Jeux vidéo : le nivellement vers le bas ?
Finie - ou presque - est l’image de l’Hardcore Gamer, outrepassant toutes limites à la seule vertu du score ; en s’ouvrant à une culture plus « casual », l’industrie vidéoludique s’est logiquement accaparée d’un public indéniablement plus large, mais aussi beaucoup moins critique sur les enjeux pédagogiques de ce loisir souvent décrié comme cristallisant la violence de ceux qui l’affectionnent. Si bien qu’aujourd’hui, trop peu d’éditeurs de jeux vidéo n’osent risquer de « diversifier » un médium qui sombre fatalement dans des archétypes certes vendeurs, mais passablement démagogiques.
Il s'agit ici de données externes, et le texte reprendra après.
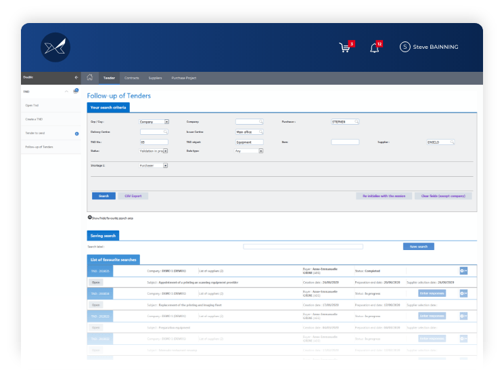Screen dimensions: 504x370
Task: Open the gear menu for first tender
Action: [x=463, y=271]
Comme prévu, cette fin 2007 marque l’avènement de toute une année riche en sorties, par la disponibilité massive d’une pléthore de "gros" jeux, ces hits, à la destinée de million-seller forcée par des prévisions commerciales toujours calculées à la hausse. Le "bien culturel le plus vendu en France" (selon Le Parisien du 26/10/07) s’assume, et ne manque pas de faire désormais parler de lui aux heures de pointe télévisuelle, affichant sans vergogne ses courses de bolides acharnés, ses joueurs de football toujours plus fidèlement modélisés, et ses gunfights frissonnants. Cependant, l’industrie, depuis quelques années déjà, tourne en rond ; et les profits colossaux qu’elle génère n’y est pas étranger. Aujourd’hui, développer un "gros" jeu revient à un coût quasiment équivalent à celui de la production d’un film d’action très moyen, d’où la volonté des principaux acteurs du genre à cibler des publics précis, afin de les marteler de titres à l’originalité inexistante. Car, en revenant à ces "hits", (qui sont-ils ? PES 2008, FIFA 08 pour le football, Crysis, Call of Duty 4 pour les FPS (First Person Shooter, à réduire en jeu de tir à la première personne), ou encore Asassin’s Creed (action), Need For Speed ProStreet (course), et bien d’autres), et tout en prenant un minimum de recul, on constate sans grande difficulté qu’ils ne subsistent que des archétypes de leur genre, faisant foi grâce à des détails insignifiants, qui pourtant sont la source incritiquable de leurs futurs succès.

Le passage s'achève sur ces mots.